La noticia pasó casi desapercibida ayer miércoles. Apenas un par de breves teletipos para informar sobre la reunión que por la tarde congregó al rey Juan Carlos y al viceprimer ministro y responsable de Asuntos Exteriores de Kuwait, el jeque Mohammed Sabah al-Salem al Sabah, en el Palacio de la Zarzuela. A éste le acompañaba Miguel Ángel Moratinos, en buena lógica.

El jeque kuwaití es gente pudiente, de esa que agrada al monarca: árabes con petróleo y dispuestos a acogerte en Nochevieja para pasar una buena velada de entrada de año. Así lo hizo Juan Carlos el 31 de diciembre de 2007: cansado de su visita a las tropas españolas en Afganistán, decidió hacer escala en Kuwait y saludar 2008 con sus buenos amigos los jeques.

 [Ahora me dirían los acólitos del monarca que llevaba una misión diplomática delicadísima, al más alto nivel, de la que dependen tantas inversiones españolas,... Pero nadie obtuvo entonces ni una palabra del contenido de la velada real]
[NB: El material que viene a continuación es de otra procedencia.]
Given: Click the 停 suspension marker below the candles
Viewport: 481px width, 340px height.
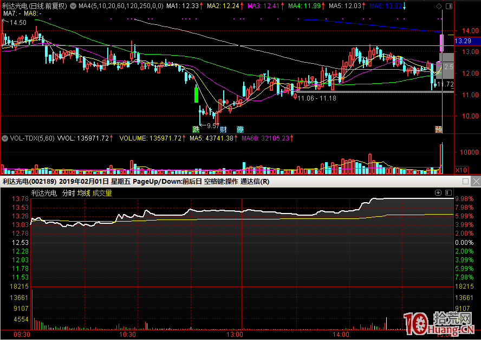Looking at the screenshot, I should tap(240, 129).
De lo que no hablaron, seguramente, es de los derechos humanos que Kuwait y otros países árabes y ricos se dejan por el camino. Del "no" del Gobierno que dirige Al Shaij Naser Mohamad al Ahmad al Sabah a la resolución de la ONU contra la pena de muerte, en diciembre de 2007, o de su actitud negativa o positiva-con-condiciones-a-medida para firmar los principales tratados internacionales sobre Derechos Humanos.

Y entre ellos se encuentran los que atañen a la lucha contra la discriminación de la mujer, la tortura o las penas crueles, inhumanas o degradantes, así como la discriminación racial o de las personas con discapacidad. Kuwait sólo se ha prestado a firmar sin condiciones parte de los tratados de la Carta Internacional de Derechos Humanos que protegen los derechos del niño. Los jeques también tienen hijos.

A cambio, los españoles hemos de celebrar que Kuwait ya tiene su sede diplomática en España. Para facilitar los negocios, seguir haciendo la vista gorda y celebrando el año nuevo real. ¡Champagne para todos, pues!

EL TOLE-TOLE: Cuentan los cronistas reales, ya que ando por aquí, que Alberto Aza tiene los días contados. La cuestión es ver quién le sustituye ahora, pues aunque el puesto es muy goloso para currículo y ego, el dolor de espalda con el que se sale es crónico. Ahora bien, ¿se imaginan a algún pope de la Diplomacia diciendo que no a Juan Carlos?